The agreement grants each government access to the other’s land, whether that be for scientific research, to grow medicinal plants or participate in other cultural traditions.
A publicly accessible hiking trail will be constructed to connect the sections of the wildlife refuge through tribal land, and signs on trailheads and displays inside the refuge visitors center have been updated to include translations in the Mi’kmaq language.

“We’re a small tribe, but we’re a mighty tribe, and we are the original land stewards to this land,” Mi’kmaq Environmental Health Director Shannon Hill said. “The water is our life, the soil is our soul. So we just want people to appreciate and respect what the land means to us, and partner with us so that we steward this land moving forward.”

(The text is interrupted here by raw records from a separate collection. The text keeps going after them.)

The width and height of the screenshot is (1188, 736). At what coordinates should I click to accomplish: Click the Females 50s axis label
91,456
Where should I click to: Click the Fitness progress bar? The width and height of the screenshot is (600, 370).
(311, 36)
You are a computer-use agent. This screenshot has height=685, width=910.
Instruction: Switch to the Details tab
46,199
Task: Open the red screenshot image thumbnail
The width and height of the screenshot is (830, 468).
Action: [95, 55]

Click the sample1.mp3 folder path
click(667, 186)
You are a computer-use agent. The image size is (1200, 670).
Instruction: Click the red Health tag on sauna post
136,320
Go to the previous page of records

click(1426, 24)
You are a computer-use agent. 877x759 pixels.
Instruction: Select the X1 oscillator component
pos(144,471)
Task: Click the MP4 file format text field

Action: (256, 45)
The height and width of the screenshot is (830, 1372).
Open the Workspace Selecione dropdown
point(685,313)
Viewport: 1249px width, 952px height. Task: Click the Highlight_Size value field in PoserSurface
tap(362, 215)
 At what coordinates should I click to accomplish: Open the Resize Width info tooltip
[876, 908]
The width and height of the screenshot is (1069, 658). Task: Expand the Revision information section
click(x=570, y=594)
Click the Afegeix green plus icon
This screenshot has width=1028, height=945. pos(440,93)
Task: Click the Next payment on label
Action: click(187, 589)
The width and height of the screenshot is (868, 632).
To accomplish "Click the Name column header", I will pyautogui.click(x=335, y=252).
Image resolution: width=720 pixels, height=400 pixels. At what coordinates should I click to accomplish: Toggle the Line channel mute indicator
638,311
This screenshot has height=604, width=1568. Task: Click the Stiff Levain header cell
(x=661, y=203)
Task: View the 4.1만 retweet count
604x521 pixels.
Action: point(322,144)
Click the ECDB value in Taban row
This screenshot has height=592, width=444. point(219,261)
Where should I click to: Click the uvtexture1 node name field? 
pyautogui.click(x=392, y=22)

The Mi’kmaq and the Fish and Wildlife Service have partnered on projects before. Tribal children take a field trip to the refuge each year as part of a summer camp, and the service has allowed the tribe to cut down several brown ash trees for basket making. The trees have become more difficult to find on Mi’kmaq land.
Wednesday’s agreement formalizes their association and sets the stage for future cooperation, something the federal government has more strongly emphasized in recent years.
“The government called upon us to explore new partnerships with tribal nations to think above and beyond the things that we have to do with and for tribes and look at the broader landscape of possibilities of things that we could do or should do,” Regional Tribal Liaison Tim Binzen said. “Co-stewardship of the ancestral lands that we happen to administer today became a very big priority.”
The effort was spearheaded by Wayne Selfridge, a refuge volunteer, and Lachlin Robertson, a wildlife refuge specialist with the Fish and Wildlife Service, who worked in the Aroostook refuge in summer 2024.

“Out of the blue he asked, ‘Wayne, what could we do with the local tribes here at the refuge?’ Selfridge said of Robertson. “Well, he wasn’t used to me yet, and I said, ‘I’ve already got a plan.’”
The agreement came together over the next two years in what both sides called a “very natural and organic process.”
“Let this be an example of co-stewardship of land and the positive outcomes of our two governments working hand in hand with each other,” McCormack told a crowd gathered for the signing.
As part of the event, Robertson and Mi’kmaq historic preservation officer Jenny Gaenzle affixed two new signs to trailheads for the refuge’s Lynx Trail, which now include the Mi’kmaq word for the animal — apugsign — and its pronunciation.
Officials also unveiled a new display in the visitors center that features Mi’kmaq-made baskets and other tribal items, along with a copy of the co-stewardship agreement for the public to read about the partnership.
“That’s really what this is about, just getting out there and showing the local community, the non-native community, that ‘Hey, we’re here. Let’s be good neighbors and we can learn from each other,” Hill said.